Thursday, March 26, 2009

Western Slope Spring

March 23
Reading Snyder and Wishing I Had Stayed In One Place

Oh, he looks back to the ‘40’s, war time,
and he
just getting to know well
the woods
that are still
his growing home;
climbing Loowit / Mt. Saint Helen’s
first, certainly not last,
time.

Suppose I’d lived here
all my life,
I’d have been up
and down Lone Cone
a dozen trips
at least
by now.
I might have found
the old names
for the mountain
by now
names that the wind knows
names that are buried
in the rock glacier’s memory
slipping past us
daily
down the creeks and ditches.

As it is,
I know
where the rare orchid
and gentians hide
and which dappled woods
sprout chanterelles
by the belly-full.

As it is,
I know
Meadowlarks come
before spring
and bluebirds lead them
to these pastures. Killdeer
and phoebe are next and then the vespers sparrows
and barn swallows swarming song and bodies
around whole civilizations
of insects.

As it is,
this is
my growing home.


March 24
Practicing Passion

I leap from book to tea
to dreams of summer
campfire coffee and rain
dripping from trees.
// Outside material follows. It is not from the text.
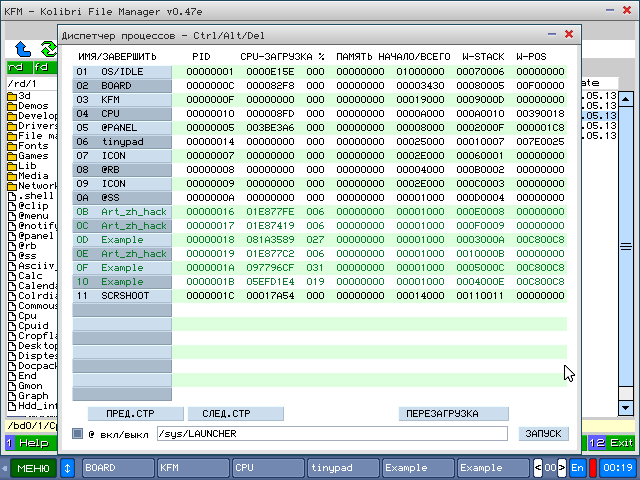Viewport: 640px width, 480px height.
Task: Click the blue taskbar arrows icon
Action: pos(68,467)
All the Latinate
plant names to savor
and later in the season
baskets-full of raspberries, hidenum,
boletes, bellies full of fresh chanterelles
and poems, poems, all year
poems.

March 25
After Reading Snyder “Icy Mountains Constantly Walking” and Wondering What I Would Have Said if I’d Been in that Bar in Galway, where,

Over beer, men swapped “stories
of passions and wars.”
In the tribe of mothers
I at last have a place
and something
to say;
my chirp
to add to Snyder’s
growing chorus.



March 26
Remains of the Day

By three o’clock
all but the most shadowed
snow has melted
and the red-hatted
pink-scarfed pinion-armed
pebble-eyed snowgirl
smiles
in full spring sunshine.


Weather Report
-for Rosemerry, on her way to the orchard

You made yourself sad
peeking at tomorrow
you saw how the snow
will continue and the cold
will come as it always does
on the backside of the front,
wilting your hopes
for peaches
plump
plopping to the grass
with the soft sound
of release.
All those blossoms
you walked in
last week
will be gone
in one night
and all you can do

is stay with the kids
and all your husband can do
is turn on the fans
and you can all
cross your fingers -
well, you’ll have to cross the baby’s
for her -
and imagine
just imagine
the look on her face
when she tongues
her first juice
of this year’s rarest
peaches.

2 comments:

Paleohippie said...

how marvelous to have such a tuned in poet of place helping us with poems to pay attention to the wonders of where we are, whose steps we walk in

Kate Niles said...

Lovely, Ellen. Especially the last one.